The second thing hiding in this question is the question of taxation. How will this mobile software venture be taxed? Look at this from two perspectives:
- How and where will the business profits be taxed? and
- If there is a successful exit for this start-up (a publicly traded company comes running with fistfuls of $100 bills) how and where will that be taxed?
The question of setting up a multi-national business in order to minimize taxation on business operations and net profit is exceedingly complex. Spock and three-dimensional chess and all that stuff.
I’ll leave that alone, except to say that as soon as you have humans working inside the United States (in my correspondent’s example, he expects to have a US sales force), you have a sufficiently strong connection to the USA so that it can exert its taxing power over you. Your best hope at that point is to limit how much of the overall worldwide business profit will be taxed in the United States. You don’t want to be based in Country X, make sales to customers in Country Y, and have the USA tax your profits when no part of the business transaction touched the USA.
The question of cashing out ultimately becomes one of “who owns what?” and “what is being sold?” If PublicCo buys out Start-up’s stock, that causes one type of result. If PublicCo buys all of Start-up’s assets (all of the IP, for instance), that leads to a different type of result. Again, three dimensional chess and all that stuff.
However, on the “cashing out” question there is a default starting point for me. If my correspondent paid me money to work on this I would start on the assumption that all of the IP that is developed should be owned from inception by a non-U.S. company. To the extent that the IP is exploited in the USA, it will be done by a limited license granted by the non-U.S. company. I would then find reasons to deviate from that starting assumption.
The reasons for this are best left to some other blog post. But as a general idea: IP that is owned by a U.S. person (corporation or human) and transferred to a foreign person (corporation or human) will generally be treated as a sale, even if it is not a sale. There is a toll charge to get ownership of IP out of the United States. There is no equivalent toll charge for IP transferred from a foreign owner to a U.S. owner.
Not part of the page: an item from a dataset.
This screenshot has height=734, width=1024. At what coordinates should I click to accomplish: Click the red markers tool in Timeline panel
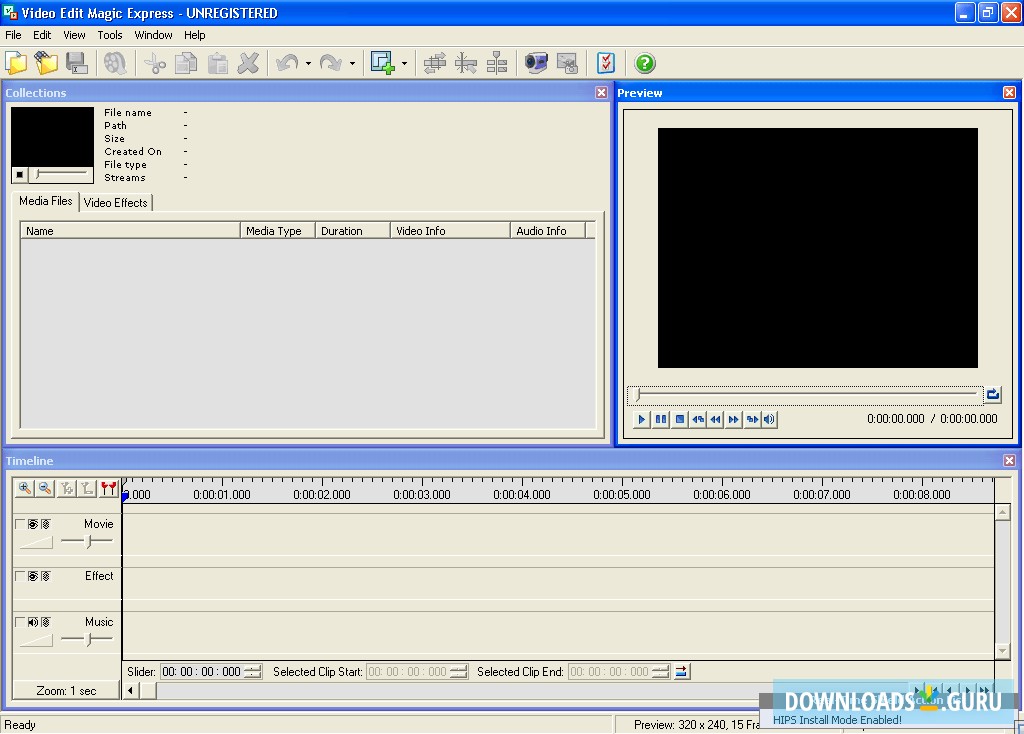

In other words, for companies that own IP, the United States is a roach motel. You can come in, but you can’t get out, without a giant tax cost.
Toll charge on IP
I’ll give you an example. I worked on a deal for an online company that started from nothing and built a big, profitable company. They decided to restructure and reincorporate outside the United States for various and good business reasons.
At that point one of the assets of the company was the domain name. (Duh). The domain name would go–along with all of the other assets of the California corporation–to the new foreign corporation. Same shareholders as before, same business operations, same engineers sitting in the same place doing the same stuff. When we were going to do this deal the domain name appraised at a value of $6,000,000.
The transfer of the domain name from the California corporation to the foreign corporation would have been treated as a sale. The difference between what you pay for a domain name ($10) and what you sell it for ($6,000,000) is taxable income.